_Prompt_
Word for word, restate the lines of the listing below from the line with "The width and" through the line with "You are a GUI", and do not include the pictures.

_Dataset entries_

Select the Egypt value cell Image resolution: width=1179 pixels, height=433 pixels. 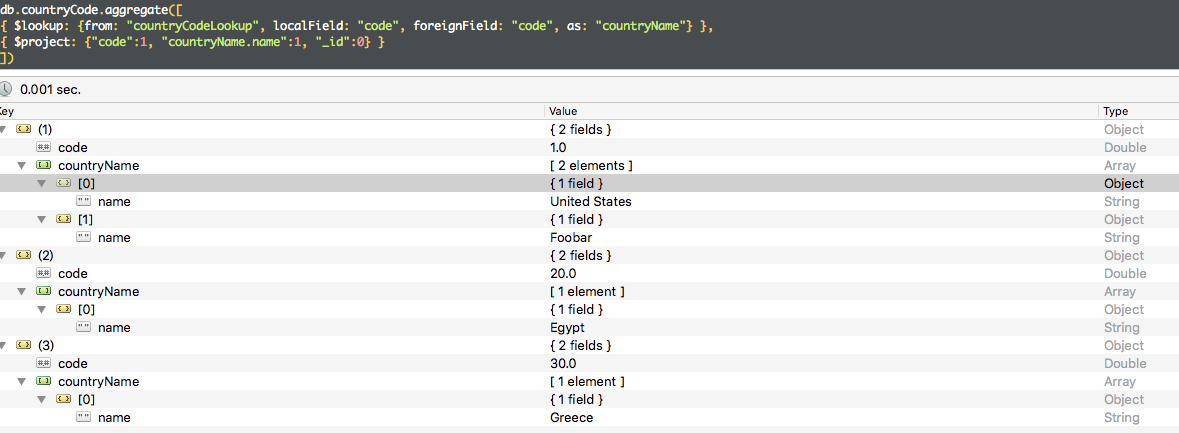pos(567,328)
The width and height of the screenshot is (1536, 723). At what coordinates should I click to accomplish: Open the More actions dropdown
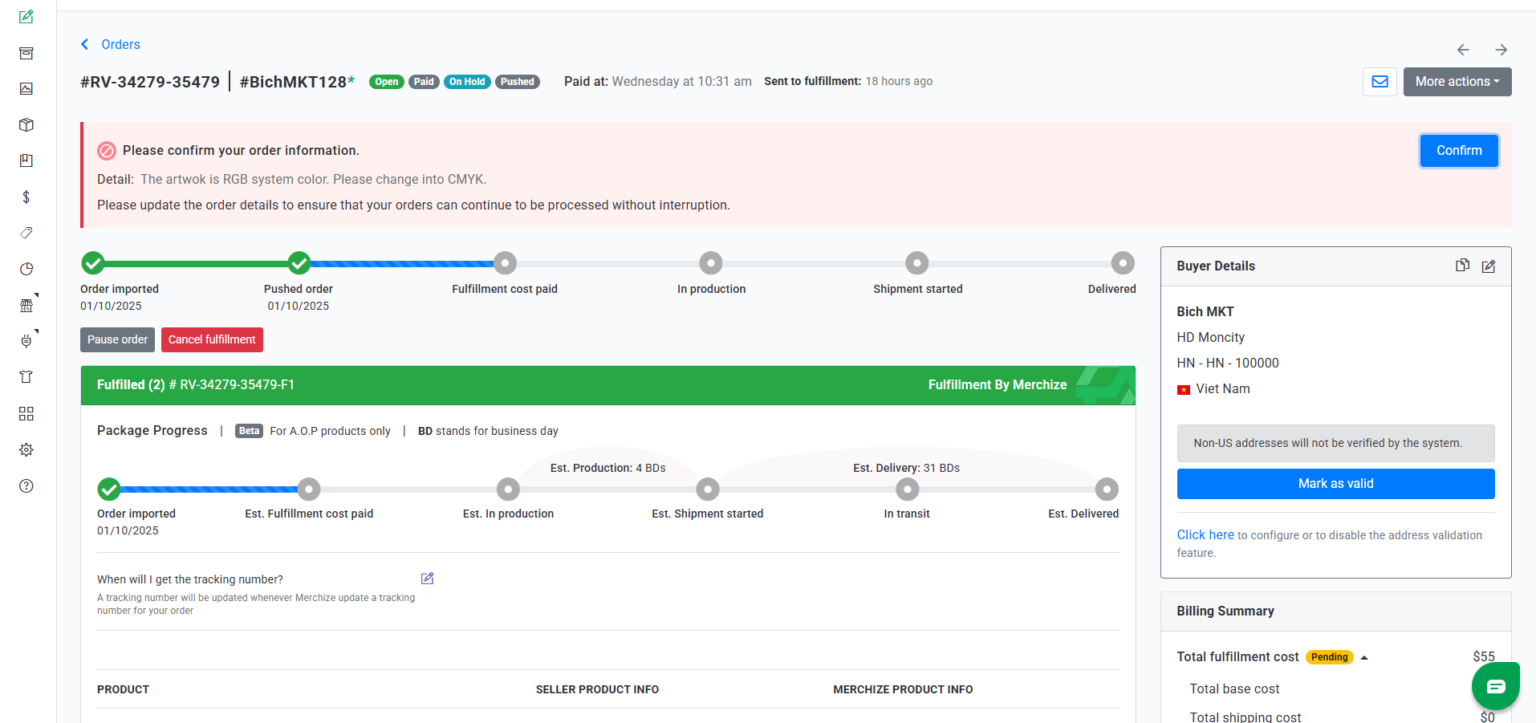pos(1457,81)
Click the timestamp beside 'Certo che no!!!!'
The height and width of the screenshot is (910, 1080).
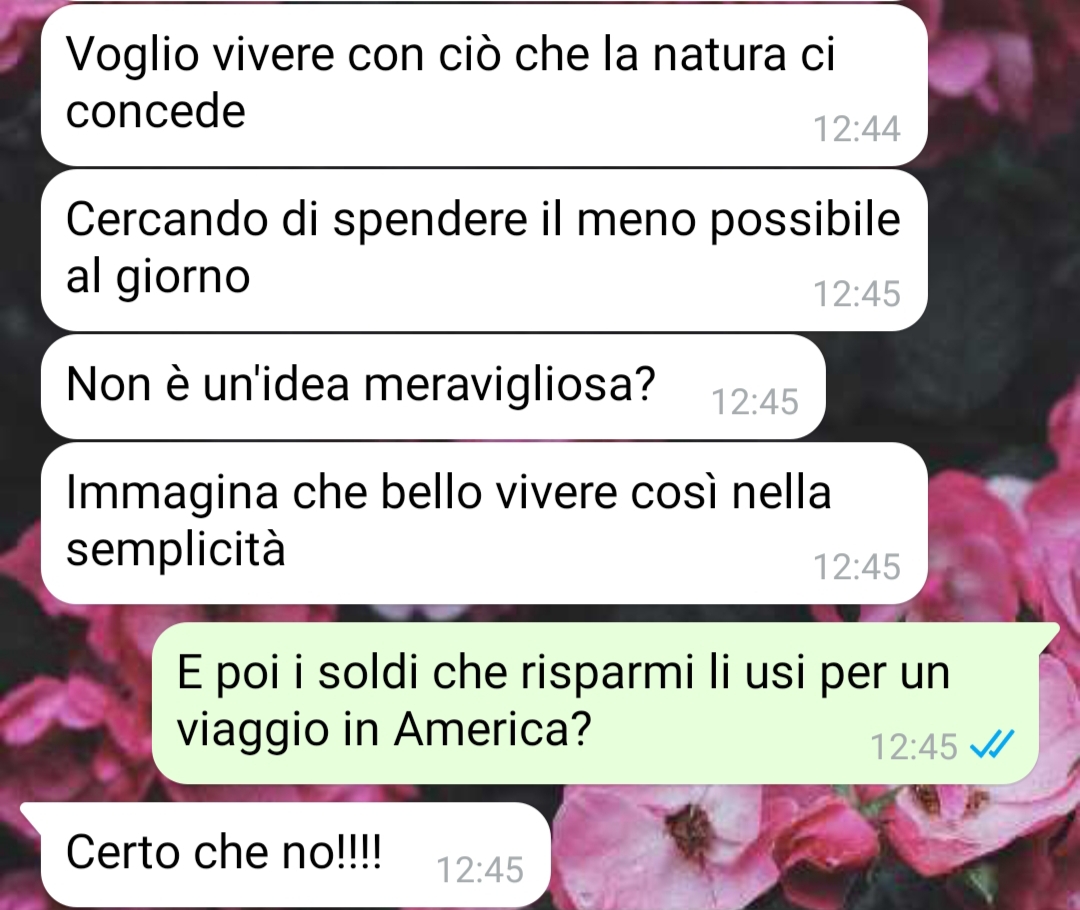[480, 869]
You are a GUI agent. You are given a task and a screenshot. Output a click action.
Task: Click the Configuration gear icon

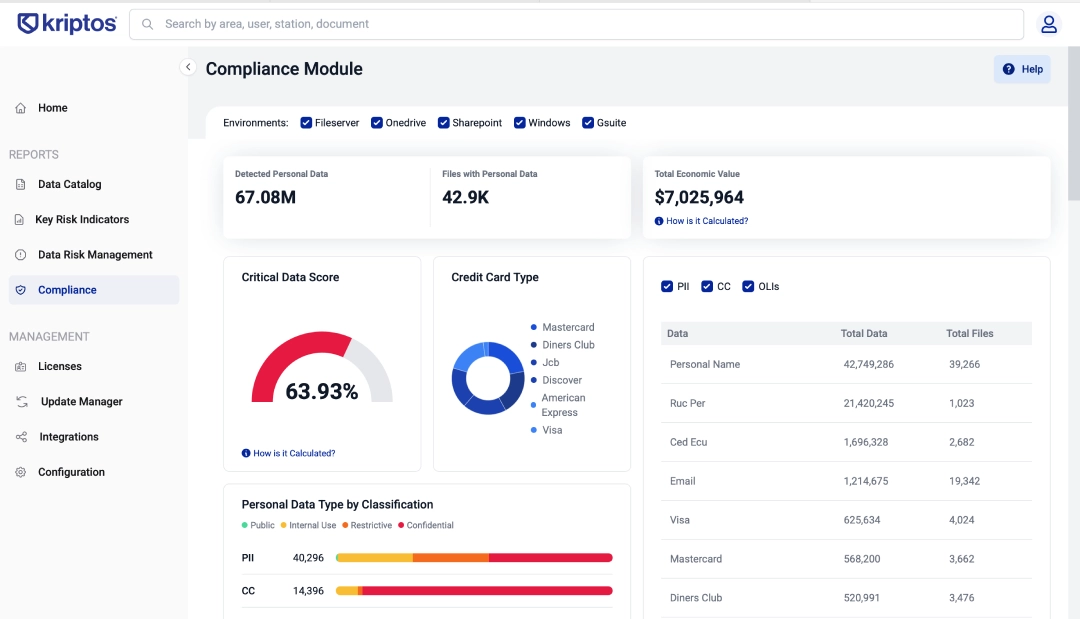pos(22,471)
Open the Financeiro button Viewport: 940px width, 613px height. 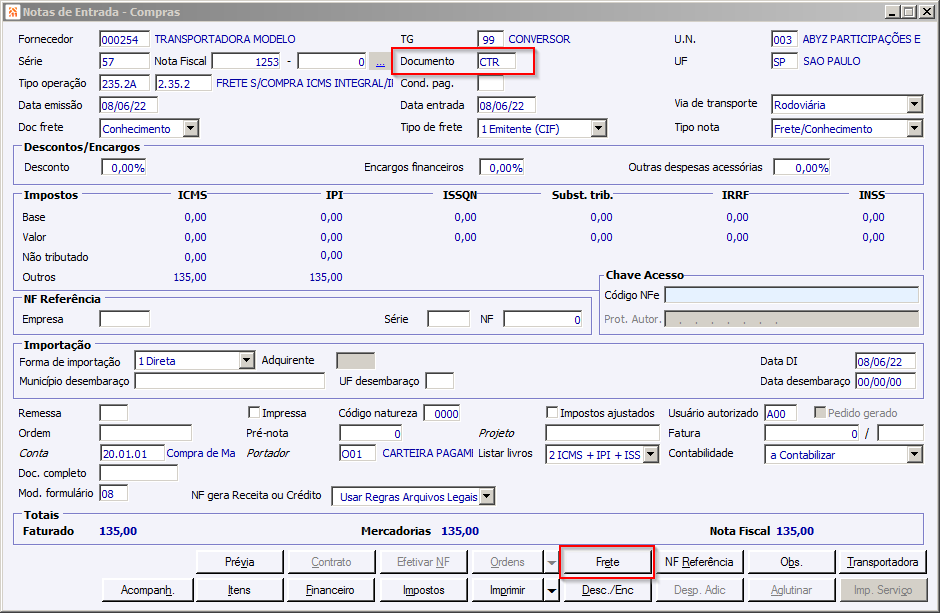pyautogui.click(x=330, y=590)
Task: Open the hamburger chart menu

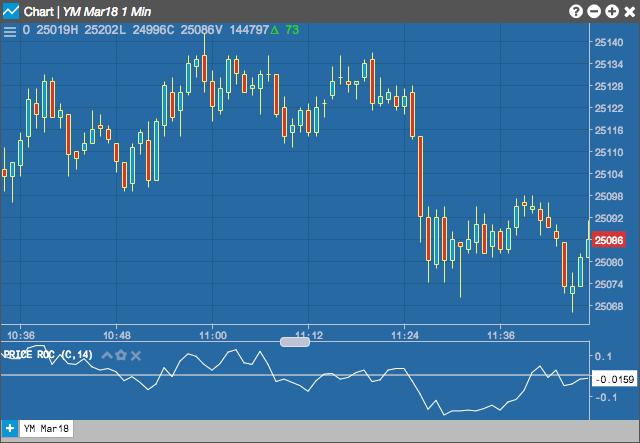Action: pyautogui.click(x=10, y=31)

_Written reply_
The width and height of the screenshot is (1536, 723). At what coordinates should I click to accomplish: Open the More actions dropdown
pos(1457,81)
Click the timestamp beside 'Certo che no!!!!'
The height and width of the screenshot is (910, 1080).
[480, 869]
You are a GUI agent. You are given a task and a screenshot. Output a click action.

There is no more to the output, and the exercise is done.